Operating system and Environment details

Linux

Issue

Reproduction steps

My task was to run a couple of image processing jobs where each job would have to process a couple thousand of images.

I thought that a good way to do that would be to launch a couple thousand Task Groups per job, so that these would be scheduled across my cluster and so that I could stop and start the whole job with one button press in the GUI.

Thus I started 5 jobs, each having 2000 Task Groups, where each Task Group had 1 task with its own command line of < 200 characters (you can think of it as some equivalent to process-image myimage123.jpg ...).

I though that scheduling a queue of 10k command lines across my 20 servers should be no problem for Nomad.

Unfortunately, it didn't work well, causing high CPU usage, high memory usage, at both Nomad servers and clients, apparently caused by a hugely inflated Raft log, with 7 GB raft.db and 22 GB snapshots/ dir.

I still don't fully understand how it can be that large, because even when you put 2000 200-char strings into a Raft log, you shouldn't end up with this many GB. There seems to be some process that amplifies this greatly, perhaps making another fully copy of everything on every scheduling decision; I am not sure.

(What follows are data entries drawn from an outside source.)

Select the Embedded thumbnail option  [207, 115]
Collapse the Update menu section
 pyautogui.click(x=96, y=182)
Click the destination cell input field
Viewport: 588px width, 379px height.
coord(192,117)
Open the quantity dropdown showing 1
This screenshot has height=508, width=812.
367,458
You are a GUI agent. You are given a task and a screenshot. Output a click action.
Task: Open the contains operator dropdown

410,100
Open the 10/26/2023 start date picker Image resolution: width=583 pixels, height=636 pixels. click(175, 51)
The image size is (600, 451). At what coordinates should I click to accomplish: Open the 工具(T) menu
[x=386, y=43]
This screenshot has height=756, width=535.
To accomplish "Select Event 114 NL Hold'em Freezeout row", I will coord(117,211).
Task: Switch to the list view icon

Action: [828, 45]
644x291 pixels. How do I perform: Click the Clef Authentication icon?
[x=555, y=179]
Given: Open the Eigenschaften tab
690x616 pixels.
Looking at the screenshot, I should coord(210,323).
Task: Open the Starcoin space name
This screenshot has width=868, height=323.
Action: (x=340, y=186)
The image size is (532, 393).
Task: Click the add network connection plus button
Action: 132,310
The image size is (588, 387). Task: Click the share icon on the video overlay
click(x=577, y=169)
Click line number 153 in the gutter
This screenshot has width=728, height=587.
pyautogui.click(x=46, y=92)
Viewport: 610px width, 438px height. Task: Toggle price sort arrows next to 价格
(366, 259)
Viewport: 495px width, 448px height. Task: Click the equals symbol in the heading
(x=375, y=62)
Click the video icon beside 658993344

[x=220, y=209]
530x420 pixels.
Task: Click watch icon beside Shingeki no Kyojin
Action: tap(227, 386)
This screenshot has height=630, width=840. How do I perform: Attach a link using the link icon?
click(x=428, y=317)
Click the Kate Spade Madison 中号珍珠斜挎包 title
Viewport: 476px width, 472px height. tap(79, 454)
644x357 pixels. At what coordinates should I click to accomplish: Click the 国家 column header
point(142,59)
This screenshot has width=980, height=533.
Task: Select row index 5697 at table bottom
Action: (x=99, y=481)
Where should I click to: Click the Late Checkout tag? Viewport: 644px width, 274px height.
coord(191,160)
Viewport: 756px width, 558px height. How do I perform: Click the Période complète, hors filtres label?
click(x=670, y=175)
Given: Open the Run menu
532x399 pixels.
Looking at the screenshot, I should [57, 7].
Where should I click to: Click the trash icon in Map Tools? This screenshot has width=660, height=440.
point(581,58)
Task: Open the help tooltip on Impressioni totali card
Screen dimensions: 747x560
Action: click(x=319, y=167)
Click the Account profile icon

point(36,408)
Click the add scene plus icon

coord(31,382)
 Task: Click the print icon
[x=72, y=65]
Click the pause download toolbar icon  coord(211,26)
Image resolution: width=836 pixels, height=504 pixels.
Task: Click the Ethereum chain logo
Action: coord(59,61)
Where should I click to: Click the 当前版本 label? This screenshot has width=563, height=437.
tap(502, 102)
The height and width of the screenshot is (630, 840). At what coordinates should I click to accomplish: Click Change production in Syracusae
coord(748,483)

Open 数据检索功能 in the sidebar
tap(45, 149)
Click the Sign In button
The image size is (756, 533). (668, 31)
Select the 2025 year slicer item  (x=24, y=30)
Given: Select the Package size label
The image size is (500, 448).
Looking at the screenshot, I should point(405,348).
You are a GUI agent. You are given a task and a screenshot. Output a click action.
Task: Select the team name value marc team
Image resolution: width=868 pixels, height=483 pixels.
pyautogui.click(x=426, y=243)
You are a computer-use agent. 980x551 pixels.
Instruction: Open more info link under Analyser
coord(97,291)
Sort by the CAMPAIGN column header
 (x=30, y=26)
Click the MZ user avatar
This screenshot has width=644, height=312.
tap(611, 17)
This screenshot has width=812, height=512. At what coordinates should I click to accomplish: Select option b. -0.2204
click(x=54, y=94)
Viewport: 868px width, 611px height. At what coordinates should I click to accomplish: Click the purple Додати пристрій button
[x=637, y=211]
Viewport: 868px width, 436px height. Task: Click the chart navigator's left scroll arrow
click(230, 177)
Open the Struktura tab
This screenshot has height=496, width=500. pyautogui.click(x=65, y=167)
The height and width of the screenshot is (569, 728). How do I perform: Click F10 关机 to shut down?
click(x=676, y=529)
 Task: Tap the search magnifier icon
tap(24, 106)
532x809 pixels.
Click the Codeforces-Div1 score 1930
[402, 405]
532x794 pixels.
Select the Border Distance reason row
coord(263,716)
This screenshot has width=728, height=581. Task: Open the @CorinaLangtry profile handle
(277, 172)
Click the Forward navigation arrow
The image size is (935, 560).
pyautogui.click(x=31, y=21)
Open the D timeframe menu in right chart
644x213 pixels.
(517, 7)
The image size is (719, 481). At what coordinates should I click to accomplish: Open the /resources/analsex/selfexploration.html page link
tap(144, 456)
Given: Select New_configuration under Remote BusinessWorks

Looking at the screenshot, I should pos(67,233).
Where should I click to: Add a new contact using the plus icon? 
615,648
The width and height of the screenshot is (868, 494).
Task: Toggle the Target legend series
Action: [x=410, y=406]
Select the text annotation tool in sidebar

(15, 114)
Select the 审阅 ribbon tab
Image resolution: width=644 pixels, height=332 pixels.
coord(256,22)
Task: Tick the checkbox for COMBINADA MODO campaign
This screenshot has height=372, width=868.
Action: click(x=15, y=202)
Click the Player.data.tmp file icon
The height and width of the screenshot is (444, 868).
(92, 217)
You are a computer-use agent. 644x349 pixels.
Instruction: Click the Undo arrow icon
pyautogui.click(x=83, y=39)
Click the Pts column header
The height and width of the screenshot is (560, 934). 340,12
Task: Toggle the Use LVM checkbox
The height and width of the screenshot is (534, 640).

(Note that I also have high GC settings because to try and prevent Nomad from deleting my logs, see #26765, but independent of that, the problem I'm complaining about below is that even when I GC manually, some large things don't get cleaned up.)

After plenty of research (none of that seems to be in the Nomad docs, I got lucky with the Google Gemini LLM doing some transfer thinking from Kubernetes, as trying to find an answer on the Internet gave no good reults), I found that this can be improved with a trick: Use count = 2000 for my task group, and use the NOMAD_ALLOC_INDEX environment variable to determine at runtime which task group is running, and thus decide which command line to run. Apparently this creates a much smaller Raft state because only 1 command line is stored.

Apparently this pattern is called "Indexed Job" or "Static Partitioning" in Kubernetes, but not well-documented for Nomad.

After doing that, I had a tough time recovering my Nomad servers to a good state. Even with all the old jobs/allocations stopped, I still observed that:

  • In /var/lib/nomad/server/raft, raft.db and snapshots/ remained huge.
  • nomad agent, upon startup, would load the 22 GB snapshots/ into memory (quite quickly, I checked in strace), and then do something with it for 30 minutes on 100% - 400% CPU, and with 90 GB RES memory.
    • During these 30 minutes, the Nomad server would not work, and apparently would not serve telemetry or have something in the logs either. After that time, the CPU would go below 100%.
    • I have no clue what it could possibly be doing for that long with the 22 GB. Sure, 22 GB is a reasonable amount of data, but not to keep a modern server busy for half an hour.
    • It is also worth pointing out that I was lucky that I was using Nomad to process batch jobs. Had I been using Nomad to run production services as well, then all Nomad servers "doing nothing" for 30 minutes after rebooting / being restart would have caused a huge downtime with no evident recourse.

After looking in detail at the GUI, I noticed that my old allocations with the 10000 command lines were still visible. So I concluded that those must still be in the Raft state.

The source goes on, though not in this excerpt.